## What to do
Render the items below as a Markdown table with the columns "Row" and "Line," putting each line's number under Row and the line itself under Line. Leave out any blank lines.

(Dataset items)
- - -

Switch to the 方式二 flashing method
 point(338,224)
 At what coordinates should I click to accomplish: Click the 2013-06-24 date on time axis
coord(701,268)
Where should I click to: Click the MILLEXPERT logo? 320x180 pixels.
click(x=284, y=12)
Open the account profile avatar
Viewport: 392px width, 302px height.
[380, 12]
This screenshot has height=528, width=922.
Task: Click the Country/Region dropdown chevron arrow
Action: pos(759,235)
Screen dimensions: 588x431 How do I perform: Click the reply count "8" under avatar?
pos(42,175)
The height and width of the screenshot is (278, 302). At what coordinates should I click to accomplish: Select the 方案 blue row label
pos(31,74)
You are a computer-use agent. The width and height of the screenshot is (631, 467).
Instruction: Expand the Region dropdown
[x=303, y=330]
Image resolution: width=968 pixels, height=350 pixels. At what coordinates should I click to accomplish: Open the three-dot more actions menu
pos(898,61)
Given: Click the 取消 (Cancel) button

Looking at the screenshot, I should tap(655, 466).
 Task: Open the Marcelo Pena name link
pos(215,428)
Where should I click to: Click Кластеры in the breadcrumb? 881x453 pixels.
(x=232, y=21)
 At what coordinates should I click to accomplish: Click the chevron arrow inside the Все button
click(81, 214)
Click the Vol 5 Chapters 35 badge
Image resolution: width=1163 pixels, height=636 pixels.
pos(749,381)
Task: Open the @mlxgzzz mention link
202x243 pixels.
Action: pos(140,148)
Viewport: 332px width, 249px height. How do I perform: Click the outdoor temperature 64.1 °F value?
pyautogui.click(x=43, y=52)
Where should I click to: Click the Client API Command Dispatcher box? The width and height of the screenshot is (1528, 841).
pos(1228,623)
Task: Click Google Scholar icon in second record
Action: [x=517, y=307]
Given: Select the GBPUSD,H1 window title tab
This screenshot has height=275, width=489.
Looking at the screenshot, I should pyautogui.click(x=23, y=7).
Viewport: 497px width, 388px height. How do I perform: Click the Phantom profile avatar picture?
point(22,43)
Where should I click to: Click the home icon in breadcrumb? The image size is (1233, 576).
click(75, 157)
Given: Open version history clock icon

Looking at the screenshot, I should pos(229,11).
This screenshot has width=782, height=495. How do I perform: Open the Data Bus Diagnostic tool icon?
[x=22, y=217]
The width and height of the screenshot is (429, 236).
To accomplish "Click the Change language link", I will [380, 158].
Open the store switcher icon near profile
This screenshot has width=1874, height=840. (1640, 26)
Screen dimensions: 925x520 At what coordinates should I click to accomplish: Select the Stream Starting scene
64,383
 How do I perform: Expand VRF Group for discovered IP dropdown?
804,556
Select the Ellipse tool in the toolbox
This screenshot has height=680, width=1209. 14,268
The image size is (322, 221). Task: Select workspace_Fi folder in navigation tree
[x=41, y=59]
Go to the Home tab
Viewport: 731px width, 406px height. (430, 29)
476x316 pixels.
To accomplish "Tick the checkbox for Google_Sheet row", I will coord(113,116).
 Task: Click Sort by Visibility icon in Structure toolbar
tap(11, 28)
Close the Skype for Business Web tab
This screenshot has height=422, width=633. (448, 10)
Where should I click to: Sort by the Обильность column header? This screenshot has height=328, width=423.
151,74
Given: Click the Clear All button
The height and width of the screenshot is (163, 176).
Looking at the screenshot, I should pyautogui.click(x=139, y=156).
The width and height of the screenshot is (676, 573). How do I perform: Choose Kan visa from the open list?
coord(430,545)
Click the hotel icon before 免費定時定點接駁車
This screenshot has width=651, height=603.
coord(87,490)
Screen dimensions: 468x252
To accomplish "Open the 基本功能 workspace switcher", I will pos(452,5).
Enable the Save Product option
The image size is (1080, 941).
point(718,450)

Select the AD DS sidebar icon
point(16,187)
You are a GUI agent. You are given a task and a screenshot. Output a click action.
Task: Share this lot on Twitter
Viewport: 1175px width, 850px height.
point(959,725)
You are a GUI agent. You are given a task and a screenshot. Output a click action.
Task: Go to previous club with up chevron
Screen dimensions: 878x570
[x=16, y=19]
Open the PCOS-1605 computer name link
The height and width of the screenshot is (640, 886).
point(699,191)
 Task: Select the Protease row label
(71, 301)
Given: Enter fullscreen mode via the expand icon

- - -

## The reply
| Row | Line |
|---|---|
| 1 | Switch to the 方式二 flashing method |
| 2 |  point(338,224) |
| 3 |  At what coordinates should I click to accomplish: Click the 2013-06-24 date on time axis |
| 4 | coord(701,268) |
| 5 | Where should I click to: Click the MILLEXPERT logo? 320x180 pixels. |
| 6 | click(x=284, y=12) |
| 7 | Open the account profile avatar |
| 8 | Viewport: 392px width, 302px height. |
| 9 | [380, 12] |
| 10 | This screenshot has height=528, width=922. |
| 11 | Task: Click the Country/Region dropdown chevron arrow |
| 12 | Action: pos(759,235) |
| 13 | Screen dimensions: 588x431 How do I perform: Click the reply count "8" under avatar? |
| 14 | pos(42,175) |
| 15 | The height and width of the screenshot is (278, 302). At what coordinates should I click to accomplish: Select the 方案 blue row label |
| 16 | pos(31,74) |
| 17 | You are a computer-use agent. The width and height of the screenshot is (631, 467). |
| 18 | Instruction: Expand the Region dropdown |
| 19 | [x=303, y=330] |
| 20 | Image resolution: width=968 pixels, height=350 pixels. At what coordinates should I click to accomplish: Open the three-dot more actions menu |
| 21 | pos(898,61) |
| 22 | Given: Click the 取消 (Cancel) button |
| 23 | Looking at the screenshot, I should tap(655, 466). |
| 24 |  Task: Open the Marcelo Pena name link |
| 25 | pos(215,428) |
| 26 | Where should I click to: Click Кластеры in the breadcrumb? 881x453 pixels. |
| 27 | (x=232, y=21) |
| 28 |  At what coordinates should I click to accomplish: Click the chevron arrow inside the Все button |
| 29 | click(81, 214) |
| 30 | Click the Vol 5 Chapters 35 badge |
| 31 | Image resolution: width=1163 pixels, height=636 pixels. |
| 32 | pos(749,381) |
| 33 | Task: Open the @mlxgzzz mention link |
| 34 | 202x243 pixels. |
| 35 | Action: pos(140,148) |
| 36 | Viewport: 332px width, 249px height. How do I perform: Click the outdoor temperature 64.1 °F value? |
| 37 | pyautogui.click(x=43, y=52) |
| 38 | Where should I click to: Click the Client API Command Dispatcher box? The width and height of the screenshot is (1528, 841). |
| 39 | pos(1228,623) |
| 40 | Task: Click Google Scholar icon in second record |
| 41 | Action: [x=517, y=307] |
| 42 | Given: Select the GBPUSD,H1 window title tab |
| 43 | This screenshot has height=275, width=489. |
| 44 | Looking at the screenshot, I should pyautogui.click(x=23, y=7). |
| 45 | Viewport: 497px width, 388px height. How do I perform: Click the Phantom profile avatar picture? |
| 46 | point(22,43) |
| 47 | Where should I click to: Click the home icon in breadcrumb? The image size is (1233, 576). |
| 48 | click(75, 157) |
| 49 | Given: Open version history clock icon |
| 50 | Looking at the screenshot, I should pos(229,11). |
| 51 | This screenshot has width=782, height=495. How do I perform: Open the Data Bus Diagnostic tool icon? |
| 52 | [x=22, y=217] |
| 53 | The width and height of the screenshot is (429, 236). |
| 54 | To accomplish "Click the Change language link", I will [380, 158]. |
| 55 | Open the store switcher icon near profile |
| 56 | This screenshot has width=1874, height=840. (1640, 26) |
| 57 | Screen dimensions: 925x520 At what coordinates should I click to accomplish: Select the Stream Starting scene |
| 58 | 64,383 |
| 59 |  How do I perform: Expand VRF Group for discovered IP dropdown? |
| 60 | 804,556 |
| 61 | Select the Ellipse tool in the toolbox |
| 62 | This screenshot has height=680, width=1209. 14,268 |
| 63 | The image size is (322, 221). Task: Select workspace_Fi folder in navigation tree |
| 64 | [x=41, y=59] |
| 65 | Go to the Home tab |
| 66 | Viewport: 731px width, 406px height. (430, 29) |
| 67 | 476x316 pixels. |
| 68 | To accomplish "Tick the checkbox for Google_Sheet row", I will coord(113,116). |
| 69 |  Task: Click Sort by Visibility icon in Structure toolbar |
| 70 | tap(11, 28) |
| 71 | Close the Skype for Business Web tab |
| 72 | This screenshot has height=422, width=633. (448, 10) |
| 73 | Where should I click to: Sort by the Обильность column header? This screenshot has height=328, width=423. |
| 74 | 151,74 |
| 75 | Given: Click the Clear All button |
| 76 | The height and width of the screenshot is (163, 176). |
| 77 | Looking at the screenshot, I should pyautogui.click(x=139, y=156). |
| 78 | The width and height of the screenshot is (676, 573). How do I perform: Choose Kan visa from the open list? |
| 79 | coord(430,545) |
| 80 | Click the hotel icon before 免費定時定點接駁車 |
| 81 | This screenshot has width=651, height=603. |
| 82 | coord(87,490) |
| 83 | Screen dimensions: 468x252 |
| 84 | To accomplish "Open the 基本功能 workspace switcher", I will pos(452,5). |
| 85 | Enable the Save Product option |
| 86 | The image size is (1080, 941). |
| 87 | point(718,450) |
| 88 | Select the AD DS sidebar icon |
| 89 | point(16,187) |
| 90 | You are a GUI agent. You are given a task and a screenshot. Output a click action. |
| 91 | Task: Share this lot on Twitter |
| 92 | Viewport: 1175px width, 850px height. |
| 93 | point(959,725) |
| 94 | You are a GUI agent. You are given a task and a screenshot. Output a click action. |
| 95 | Task: Go to previous club with up chevron |
| 96 | Screen dimensions: 878x570 |
| 97 | [x=16, y=19] |
| 98 | Open the PCOS-1605 computer name link |
| 99 | The height and width of the screenshot is (640, 886). |
| 100 | point(699,191) |
| 101 |  Task: Select the Protease row label |
| 102 | (71, 301) |
| 103 | Given: Enter fullscreen mode via the expand icon |